I'll try to explain 'on the fingers'. For example, we have a train of several cars, in which a different number of different people travel. At the same time, in each subsequent carriage, some unique feature of the people traveling in the previous carriage is stored, for example, the sum of the age of all passengers with an accuracy of up to a month.
Thus, the passengers of the next car know a unique feature – the sum of all ages, but they do not know either the age of each particular passenger, or their number, and are unable to calculate this data (violate anonymity).
Another principle of blockchain technology is decentralization.
Or, in other words, a certain system of structured and interconnected data stored separately, in which each participant has the ability to store part of the network (blocks), ensuring its functioning and being a part of it, as well as adding new blocks on condition of transparency and anonymity.
The principle of transparency and anonymity means that all network members can see how many blocks (money) you have in your account (wallet), just as you can see how many blocks are in other accounts (wallets). However, no one knows that this is your account. Moreover, everyone can open an unlimited number of accounts (wallets), which makes the tracking process very, very difficult.
In general, the blockchain technology is not based on a new hash function – a function that accepts a certain amount of data as input, for example, text, and outputs a string with a fixed number of characters, but with different content and sequence.
At the same time, when the input data changes, it is impossible to predict the change in the final result at the output, which makes the reverse decoding process impossible. That is, you cannot recover the original data from the resulting sequence of characters.
Earlier we talked about the fact that each subsequent block stores a hash about the previous block. This ensures the security, or integrity of the network.

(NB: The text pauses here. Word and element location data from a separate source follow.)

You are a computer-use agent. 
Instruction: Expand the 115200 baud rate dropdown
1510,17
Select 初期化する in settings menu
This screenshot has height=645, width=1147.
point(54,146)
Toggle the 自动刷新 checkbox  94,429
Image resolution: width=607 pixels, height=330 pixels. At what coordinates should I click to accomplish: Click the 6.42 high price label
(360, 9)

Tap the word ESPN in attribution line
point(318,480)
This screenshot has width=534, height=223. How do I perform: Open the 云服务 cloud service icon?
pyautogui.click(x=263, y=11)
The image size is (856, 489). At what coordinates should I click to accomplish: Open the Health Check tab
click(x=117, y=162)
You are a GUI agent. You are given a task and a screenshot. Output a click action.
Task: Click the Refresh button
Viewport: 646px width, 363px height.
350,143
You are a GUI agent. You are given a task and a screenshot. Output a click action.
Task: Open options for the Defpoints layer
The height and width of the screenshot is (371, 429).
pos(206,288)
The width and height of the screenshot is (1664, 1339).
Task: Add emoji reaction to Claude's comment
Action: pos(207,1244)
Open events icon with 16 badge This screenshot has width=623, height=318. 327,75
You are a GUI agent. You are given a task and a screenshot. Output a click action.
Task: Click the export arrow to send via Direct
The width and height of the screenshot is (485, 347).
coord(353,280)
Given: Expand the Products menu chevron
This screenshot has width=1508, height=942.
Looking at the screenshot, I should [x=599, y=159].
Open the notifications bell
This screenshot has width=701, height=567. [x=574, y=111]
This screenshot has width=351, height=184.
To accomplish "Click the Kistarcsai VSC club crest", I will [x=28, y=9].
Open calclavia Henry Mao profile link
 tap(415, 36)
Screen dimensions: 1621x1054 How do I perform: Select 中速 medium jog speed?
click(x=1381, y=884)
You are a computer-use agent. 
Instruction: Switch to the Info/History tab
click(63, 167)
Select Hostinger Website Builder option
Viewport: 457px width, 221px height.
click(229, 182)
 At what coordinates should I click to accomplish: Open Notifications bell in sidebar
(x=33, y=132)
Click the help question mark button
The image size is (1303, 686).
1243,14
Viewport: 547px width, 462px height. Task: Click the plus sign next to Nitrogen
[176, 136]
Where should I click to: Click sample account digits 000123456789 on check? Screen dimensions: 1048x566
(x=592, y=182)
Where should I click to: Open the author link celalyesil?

That is, at any time you can compare the hash from the current block with the hash that is obtained from the previous block, and if the hashes match, then there is a connection between these blocks, and the chain is not broken.
Due to the fact that the network operates on the Internet, which means that it has the ability to check its integrity in real time, fraudsters will not be able to build their blocks into the network, as well as duplicate existing ones, since there is no way to use a block that does not contain the hash of the previous block or contains an invalid hash – such a block will be automatically calculated and excluded from the chain. The same will happen with a duplicate block – the network will understand that the block is not unique and will also exclude it.
Conclusion
Despite the fact that the blockchain technology is best known precisely because of bitcoin, it is wrong to think that blockchain technology is only a cryptocurrency. The technology can be used in a wide variety of industries that require a secure computing system and secure transmission of unique data.
As an obvious example of the use of blockchain technology in real life, an area comes to mind in which it is required to certify the fact of something that notaries are doing today.
Blockchain will make it possible to abandon this phenomenon, thereby excluding the human factor, and therefore the possibility of forgery and abuse. And this is just one of the many applications of this technology.